World: lobbyists persist despite public concern

Do pressure groups and media with direct access to the Corridors Of Power add value, or are they a dangerous phenomenon?


It's always appeared anomalous to me that special interest groups, media correspondents or self-proclaimed experts can gain access to government officials when members of the general public cannot. 

I've heard from politicians that such experts can provide insight, but doesn't that just highlight research weaknesses in the party being lobbied? 

And journalists - let's face it, we've heard of their exploits from the UK hacking scandal - have far too much influence. It appears media people believe they have a right to access where others have none, on the grounds that democracy dictates that press freedom demands information is provided to them for dissemination to their readership. Yet concurrently, the media whip up, and even in certain cases invent, stories to boost circulation, so how does that square?

There was a time when the powerful were accessed by only those with a genuine reason to be there. Bit by bit that premise has been eroded. You're never going to halt the cunning or greedy from weedling there way into places of influence. But private press briefings should be stopped right away, replaced by public and scrutinisable discussions in press rooms. And lobbyists should be a thing of the past, so that interested parties can no longer manipulate government agendas.

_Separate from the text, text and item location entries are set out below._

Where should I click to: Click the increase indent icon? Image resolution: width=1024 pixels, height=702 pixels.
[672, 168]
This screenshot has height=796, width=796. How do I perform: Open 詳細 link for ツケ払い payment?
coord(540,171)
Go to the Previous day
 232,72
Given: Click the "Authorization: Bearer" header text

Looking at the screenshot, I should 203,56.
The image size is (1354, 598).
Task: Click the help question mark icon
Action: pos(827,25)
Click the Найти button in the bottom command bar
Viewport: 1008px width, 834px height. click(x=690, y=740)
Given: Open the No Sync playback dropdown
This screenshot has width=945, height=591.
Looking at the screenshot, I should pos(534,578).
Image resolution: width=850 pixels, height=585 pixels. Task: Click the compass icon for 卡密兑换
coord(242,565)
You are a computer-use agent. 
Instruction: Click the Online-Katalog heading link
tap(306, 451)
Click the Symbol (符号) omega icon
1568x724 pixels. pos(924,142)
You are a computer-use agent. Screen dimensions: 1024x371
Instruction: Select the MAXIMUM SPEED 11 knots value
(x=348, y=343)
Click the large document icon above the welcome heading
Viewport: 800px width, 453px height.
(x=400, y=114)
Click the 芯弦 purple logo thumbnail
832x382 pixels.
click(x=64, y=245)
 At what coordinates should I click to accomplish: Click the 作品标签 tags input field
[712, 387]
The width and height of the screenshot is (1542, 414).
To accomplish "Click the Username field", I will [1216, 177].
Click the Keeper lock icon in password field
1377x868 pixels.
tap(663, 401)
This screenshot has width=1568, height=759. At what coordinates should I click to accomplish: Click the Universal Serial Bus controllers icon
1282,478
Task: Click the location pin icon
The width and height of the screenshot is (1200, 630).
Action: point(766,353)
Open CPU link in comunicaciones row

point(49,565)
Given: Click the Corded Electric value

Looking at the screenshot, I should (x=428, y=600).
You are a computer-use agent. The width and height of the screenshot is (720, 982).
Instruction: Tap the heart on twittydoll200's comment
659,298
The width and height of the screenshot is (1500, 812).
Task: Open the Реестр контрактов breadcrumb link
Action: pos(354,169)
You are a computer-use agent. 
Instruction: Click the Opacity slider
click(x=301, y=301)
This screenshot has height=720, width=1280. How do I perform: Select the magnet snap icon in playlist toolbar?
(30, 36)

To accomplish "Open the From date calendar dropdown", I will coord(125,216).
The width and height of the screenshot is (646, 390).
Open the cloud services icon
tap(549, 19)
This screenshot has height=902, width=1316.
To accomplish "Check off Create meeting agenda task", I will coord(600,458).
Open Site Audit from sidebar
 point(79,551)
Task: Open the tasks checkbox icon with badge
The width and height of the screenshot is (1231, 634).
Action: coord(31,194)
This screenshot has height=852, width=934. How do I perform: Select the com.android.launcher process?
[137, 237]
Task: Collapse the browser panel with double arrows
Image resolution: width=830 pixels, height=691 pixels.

Justifiably, people are sick of watching helplesslessly as the unscrupulous, or plain mighty, fiddle with the futures of the masses to the benefit of their own.

Is this is in part what lies behind the Occupy Wall Street demos in America against corporate greed and the protests of the 15-M Movement in Spain, perhaps?  It could be only partially, but any sensitive government would spot the recent change in ground-level temperature, as the powerful really do ignore this at their peril.